The subtrees() function will not recurse inside any node that it returns. For example:

>>> subtrees(xml1, lambda x: not x.word)
[<Tree html  ...>]

To retrieve all nodes matching a given criterion, use the function nodes() and list comprehension:

>>> from seal.nlp.tree import nodes
>>> [n for n in nodes(xml1) if not n.word]
[<Tree html ...>, <Tree body ...>, <Tree b ...>]

It is worth noting that the iter_xml_trees() function handles ill-formed XML gracefully. For example:

>>> print(contents(ex.bad.html), end='')
<html>
<body>
<p>
This is an example with lots
of missing end tags.
<table>
<tr><th>Name <th>Rank <th>SerialNo</tr>
<tr><td>Smith <td>Corporal <td>1234567</tr>
<tr><td>Jones <td>Private <td>7654321</tr>
<tr><td>Howard <td>Major General <td>0000001</tr>
</table>
</body>

The missing end tags are inserted automatically:

>>> bad = load_xml(ex.bad.html)
>>> rows = subtrees(bad, 'tr')
>>> for row in rows: print(terminal_string(row))
... 
Name  Rank  SerialNo
Smith  Corporal  1234567
Jones  Private  7654321
Howard  Major General  0000001

End tags are paired with the nearest matching start tag. If there is no start tag with the same label, the end tag is silently ignored.

Within the region spanned by a matching tag pair, there may be unmatched start tags. They are dealt with in a right-to-left pass, as follows. First, every category has a "precedence" assigned to it. (The precedence is only meaningful for HTML categories; it is a fixed constant for any non-HTML categories.) If the precedence is zero (for categories br and img), the unmatched start tag is converted to an empty tag. Otherwise, the "span" of the unmatched start tag is grown to cover as much material as possible, until it reaches the end of the region defined by the encompassing explicit tag pair, or until it encounters a node of equal or higher precedence.

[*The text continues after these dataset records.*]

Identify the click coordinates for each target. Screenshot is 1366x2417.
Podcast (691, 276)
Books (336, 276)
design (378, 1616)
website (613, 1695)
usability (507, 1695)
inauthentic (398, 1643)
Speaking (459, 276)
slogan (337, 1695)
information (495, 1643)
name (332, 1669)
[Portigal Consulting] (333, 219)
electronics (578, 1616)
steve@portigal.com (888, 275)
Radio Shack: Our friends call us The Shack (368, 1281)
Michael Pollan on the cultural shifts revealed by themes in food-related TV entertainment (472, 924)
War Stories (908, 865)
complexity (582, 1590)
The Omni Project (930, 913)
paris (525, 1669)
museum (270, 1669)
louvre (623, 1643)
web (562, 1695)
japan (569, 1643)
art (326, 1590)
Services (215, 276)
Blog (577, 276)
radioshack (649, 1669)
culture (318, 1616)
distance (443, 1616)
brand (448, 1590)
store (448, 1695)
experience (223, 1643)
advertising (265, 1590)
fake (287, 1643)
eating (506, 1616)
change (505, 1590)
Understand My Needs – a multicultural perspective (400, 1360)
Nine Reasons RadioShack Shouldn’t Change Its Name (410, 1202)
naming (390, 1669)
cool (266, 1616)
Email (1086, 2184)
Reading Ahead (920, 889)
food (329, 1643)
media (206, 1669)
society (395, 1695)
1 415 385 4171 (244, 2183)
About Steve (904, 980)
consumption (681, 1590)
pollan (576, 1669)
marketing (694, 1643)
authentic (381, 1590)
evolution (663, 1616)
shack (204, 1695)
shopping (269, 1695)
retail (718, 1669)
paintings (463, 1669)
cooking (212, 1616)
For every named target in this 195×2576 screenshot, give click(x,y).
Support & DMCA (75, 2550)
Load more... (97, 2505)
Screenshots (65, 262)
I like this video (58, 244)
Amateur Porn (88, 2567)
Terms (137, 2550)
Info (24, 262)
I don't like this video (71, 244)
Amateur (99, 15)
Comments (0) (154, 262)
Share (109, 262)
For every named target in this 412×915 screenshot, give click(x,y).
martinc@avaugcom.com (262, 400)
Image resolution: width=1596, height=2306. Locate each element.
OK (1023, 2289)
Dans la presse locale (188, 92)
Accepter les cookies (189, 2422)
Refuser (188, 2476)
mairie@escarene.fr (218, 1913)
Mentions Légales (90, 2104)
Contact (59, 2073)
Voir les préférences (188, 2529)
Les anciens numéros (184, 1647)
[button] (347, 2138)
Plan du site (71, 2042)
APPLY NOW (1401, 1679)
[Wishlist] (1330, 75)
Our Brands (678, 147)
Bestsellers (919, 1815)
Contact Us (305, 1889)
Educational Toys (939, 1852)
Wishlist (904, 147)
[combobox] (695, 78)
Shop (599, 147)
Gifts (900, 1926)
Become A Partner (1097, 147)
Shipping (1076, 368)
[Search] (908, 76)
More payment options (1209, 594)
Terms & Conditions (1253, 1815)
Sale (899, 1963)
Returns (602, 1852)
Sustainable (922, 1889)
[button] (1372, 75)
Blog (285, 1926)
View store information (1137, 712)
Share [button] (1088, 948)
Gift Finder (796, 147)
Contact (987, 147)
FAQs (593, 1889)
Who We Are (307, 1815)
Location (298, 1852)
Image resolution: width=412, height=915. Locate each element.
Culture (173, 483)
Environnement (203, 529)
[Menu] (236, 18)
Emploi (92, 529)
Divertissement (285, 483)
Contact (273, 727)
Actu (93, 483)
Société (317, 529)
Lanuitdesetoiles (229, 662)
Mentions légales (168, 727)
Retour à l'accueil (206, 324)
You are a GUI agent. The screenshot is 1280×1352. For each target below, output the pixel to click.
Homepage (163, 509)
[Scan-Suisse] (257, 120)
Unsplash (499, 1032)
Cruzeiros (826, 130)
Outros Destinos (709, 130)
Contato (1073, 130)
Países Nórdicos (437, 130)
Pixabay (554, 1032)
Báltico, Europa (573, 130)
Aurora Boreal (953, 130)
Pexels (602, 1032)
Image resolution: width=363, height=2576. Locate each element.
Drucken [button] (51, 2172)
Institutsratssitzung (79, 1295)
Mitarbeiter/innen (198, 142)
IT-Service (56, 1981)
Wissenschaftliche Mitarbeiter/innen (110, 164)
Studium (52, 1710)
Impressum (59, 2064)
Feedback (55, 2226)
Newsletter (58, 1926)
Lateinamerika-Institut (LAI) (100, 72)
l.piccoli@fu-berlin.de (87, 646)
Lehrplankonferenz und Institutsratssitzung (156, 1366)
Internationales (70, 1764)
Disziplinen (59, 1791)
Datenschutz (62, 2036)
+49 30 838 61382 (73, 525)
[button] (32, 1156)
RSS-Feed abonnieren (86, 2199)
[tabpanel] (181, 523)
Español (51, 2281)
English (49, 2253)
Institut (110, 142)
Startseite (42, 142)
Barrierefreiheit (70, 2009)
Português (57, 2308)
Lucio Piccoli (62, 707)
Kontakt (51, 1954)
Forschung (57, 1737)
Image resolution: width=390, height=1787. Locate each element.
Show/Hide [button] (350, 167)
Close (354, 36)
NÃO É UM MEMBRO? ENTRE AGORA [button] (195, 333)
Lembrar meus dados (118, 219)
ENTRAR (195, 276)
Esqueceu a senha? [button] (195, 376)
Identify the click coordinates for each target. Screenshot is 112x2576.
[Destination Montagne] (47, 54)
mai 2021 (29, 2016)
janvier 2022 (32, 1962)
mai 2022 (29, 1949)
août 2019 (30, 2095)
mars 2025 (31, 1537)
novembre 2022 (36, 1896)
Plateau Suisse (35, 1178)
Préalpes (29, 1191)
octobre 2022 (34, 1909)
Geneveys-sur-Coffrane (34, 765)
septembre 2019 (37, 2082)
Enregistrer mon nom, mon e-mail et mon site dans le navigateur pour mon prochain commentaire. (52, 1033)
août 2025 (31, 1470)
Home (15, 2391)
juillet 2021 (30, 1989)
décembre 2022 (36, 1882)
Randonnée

In other words, no element created from an unmatched start tag will contain a child whose precedence is equal to or greater than its own.

To get the value for an attribute, use the function getvalue().

>>> from seal.nlp.xml import getvalue
>>> getvalue(body, 'foo')
'hi&bye'

Tidy

When there are unmatched start tags, iter_xml_trees() calls the function tidy() to decide where the end tags should go. It uses a table encoding intuitive operator precedences for HTML tags.